Are Memes Taking Over?

Zippers? Useful idea. People are happy to make them and use them in a variety of situations. Velcro? Useful idea, with even wider usefulness. Orange pigments and dyes? Useful in a variety of situations, the ideas men have conceived for making and improving them will be preserved in the tiny sliver of humanity employed in doing such things, but those ideas will never gain a foothold in most minds. The color orange itself will be widely employed, from bags to labels to fashion to road cones. "Orange will propagate if it can" will remain a nonsense statement.

It becomes doubly silly when one attempts to introduce a new buzzword, "temes," to personify the technology we use to store and distribute ideas.

Stretching the metaphor to suggest that humanity may just be a transitional species in danger of being subjugated by our new teme overlords is the kind of idea that only deserves to be seriously discussed by freshmen at 3 AM in the fanciful philosophy dorm. I can't believe that woman got invited to TED.
Now hold up a second. There is an oft-repeated quote about people and intelligence. It talks about how individuals can be bright, interesting, witty, and overall great. But people? Masses of people are invariable stupid.
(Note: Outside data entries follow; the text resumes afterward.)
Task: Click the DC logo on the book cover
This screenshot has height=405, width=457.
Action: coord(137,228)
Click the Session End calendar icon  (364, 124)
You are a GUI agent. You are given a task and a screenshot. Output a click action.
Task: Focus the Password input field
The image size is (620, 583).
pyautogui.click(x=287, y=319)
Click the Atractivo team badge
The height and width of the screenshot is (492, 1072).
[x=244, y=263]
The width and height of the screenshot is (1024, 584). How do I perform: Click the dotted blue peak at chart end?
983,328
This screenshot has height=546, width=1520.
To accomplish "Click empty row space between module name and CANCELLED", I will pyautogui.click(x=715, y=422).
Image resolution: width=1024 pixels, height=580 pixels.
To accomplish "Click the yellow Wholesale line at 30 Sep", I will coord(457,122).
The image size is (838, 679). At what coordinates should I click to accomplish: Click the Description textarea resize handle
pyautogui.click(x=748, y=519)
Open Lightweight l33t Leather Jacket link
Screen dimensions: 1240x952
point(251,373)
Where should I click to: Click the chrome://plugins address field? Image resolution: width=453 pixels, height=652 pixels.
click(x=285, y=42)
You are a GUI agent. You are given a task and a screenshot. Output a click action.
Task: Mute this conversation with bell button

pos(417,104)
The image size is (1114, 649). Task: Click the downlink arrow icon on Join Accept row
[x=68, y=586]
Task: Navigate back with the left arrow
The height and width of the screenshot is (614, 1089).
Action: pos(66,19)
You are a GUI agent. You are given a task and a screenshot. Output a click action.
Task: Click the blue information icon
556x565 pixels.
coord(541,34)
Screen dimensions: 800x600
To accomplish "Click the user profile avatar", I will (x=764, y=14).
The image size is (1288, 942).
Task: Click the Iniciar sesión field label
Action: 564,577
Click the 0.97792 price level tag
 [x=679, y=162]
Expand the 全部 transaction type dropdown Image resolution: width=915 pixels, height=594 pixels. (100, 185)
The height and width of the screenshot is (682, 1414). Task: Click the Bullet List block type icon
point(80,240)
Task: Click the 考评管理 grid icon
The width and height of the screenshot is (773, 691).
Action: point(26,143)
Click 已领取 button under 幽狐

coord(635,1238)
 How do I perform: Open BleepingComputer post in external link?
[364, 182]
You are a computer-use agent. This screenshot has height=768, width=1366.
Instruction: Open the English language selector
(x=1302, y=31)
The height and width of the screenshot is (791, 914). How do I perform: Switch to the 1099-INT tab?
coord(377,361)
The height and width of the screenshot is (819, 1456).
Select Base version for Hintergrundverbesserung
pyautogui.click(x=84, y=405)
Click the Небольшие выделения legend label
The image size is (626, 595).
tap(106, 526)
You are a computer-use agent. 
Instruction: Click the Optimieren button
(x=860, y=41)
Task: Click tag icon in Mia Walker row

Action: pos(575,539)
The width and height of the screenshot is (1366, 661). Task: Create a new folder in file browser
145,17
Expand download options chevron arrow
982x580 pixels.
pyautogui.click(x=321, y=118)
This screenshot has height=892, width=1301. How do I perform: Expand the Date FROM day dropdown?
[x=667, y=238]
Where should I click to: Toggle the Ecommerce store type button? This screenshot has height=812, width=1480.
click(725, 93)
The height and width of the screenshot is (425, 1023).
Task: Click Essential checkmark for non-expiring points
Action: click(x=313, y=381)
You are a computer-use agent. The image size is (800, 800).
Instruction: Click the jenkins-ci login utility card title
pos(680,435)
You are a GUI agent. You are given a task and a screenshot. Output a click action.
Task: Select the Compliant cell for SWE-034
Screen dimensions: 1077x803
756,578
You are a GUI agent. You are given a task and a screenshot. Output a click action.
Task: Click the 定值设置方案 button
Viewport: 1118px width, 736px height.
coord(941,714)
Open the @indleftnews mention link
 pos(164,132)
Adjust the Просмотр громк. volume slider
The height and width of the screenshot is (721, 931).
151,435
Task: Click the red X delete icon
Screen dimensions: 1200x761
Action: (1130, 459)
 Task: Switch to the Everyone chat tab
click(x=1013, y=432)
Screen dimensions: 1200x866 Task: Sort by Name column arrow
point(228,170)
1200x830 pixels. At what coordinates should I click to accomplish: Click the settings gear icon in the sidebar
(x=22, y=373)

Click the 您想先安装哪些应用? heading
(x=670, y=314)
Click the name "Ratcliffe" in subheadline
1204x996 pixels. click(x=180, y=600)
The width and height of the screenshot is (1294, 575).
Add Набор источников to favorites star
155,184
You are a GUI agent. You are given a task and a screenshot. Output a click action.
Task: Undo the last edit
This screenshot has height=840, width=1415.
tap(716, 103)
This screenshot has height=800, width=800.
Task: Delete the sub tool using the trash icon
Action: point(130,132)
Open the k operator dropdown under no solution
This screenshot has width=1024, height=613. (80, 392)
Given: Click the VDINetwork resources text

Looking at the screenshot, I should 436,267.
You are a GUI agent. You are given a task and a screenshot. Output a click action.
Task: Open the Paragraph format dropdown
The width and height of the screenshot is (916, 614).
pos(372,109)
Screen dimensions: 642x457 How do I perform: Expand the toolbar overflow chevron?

The social gestalt is definitely an interesting phenomena. Information propagation. What causes the social gestalt to act in ways that no one individual would cause? Take riots. If you put most of the rioters in a voting booth and asked them 'riot?' you'd probably get 95% no, 5% yes. Angry? Sure. Want to do something about it? Sure. Riot and loot? They'd sit there and tell you 'no, I wouldn't.' And yet they do. Why? What triggered it?

Certainly information propagates through the social gestalt in a way that is hard to predict, much less control. And while the strawman of 'meme overlords' is obviously worthless, the concept that certain ideas have the power to hijack society for a time is powerful. Certainly marketing attempts to tap exactly that frequently, looking to create memes, social patterns, crazes.
 
An organism is it's body...and its behaviors. Increased brain size allowed for learning via imitation and via association (discovery). So suddenly behavior could pass on to the next generation without wasting time evolving it into a genetic instinct.

It picks up the pace of organism evolution several magnitudes faster than sexual reproduction did, itself a vast improvement in scouring the fitness gradient descent space.

It's not that hard, nor is it illogical or a poor model of a system. It is not an analogy. It is what it is.
 
Anthropologists have been doing this for a long time before the word "meme" was invented. The idea (sorry, meme?) that cultures, or humans or social groups can adopt certain ideas that others have adopted isn't new. The new change to describing this as memetics actually ignores many other reasons for this that have nothing to do with idea favorability. One state conquering another and requiring the conquered to follow its ideas doesn't have much to do with natural selection of ideas (within only the context of ideas fighting each other for survival). Certain societies deciding to start raising animals for consumption may have more to do with their crops failing from flooding than it does with any "meme" of any sort, for another example. Memetics seems pretty reductionist.

A meme isn't so much a packet of digital information as it is an additional bit of information in a dictionary, imo. If Blackmore's point is that she invented a new word, then I don't disagree with her.
I don't understand your argument. Why do some ants farm aphids and some don't? Was it evolutionary pressures? Yes.

You are making a fundamental mistake about evolution. Evolution isn't a ladder that goes from good to better. Evolution is more like a tree or streams of water finding the course of least resistance. One society conquering another is a great example of evolution. That one society could conquer the other is proof that there were memes that were more fit for survival. It couldn't get any more straight forward.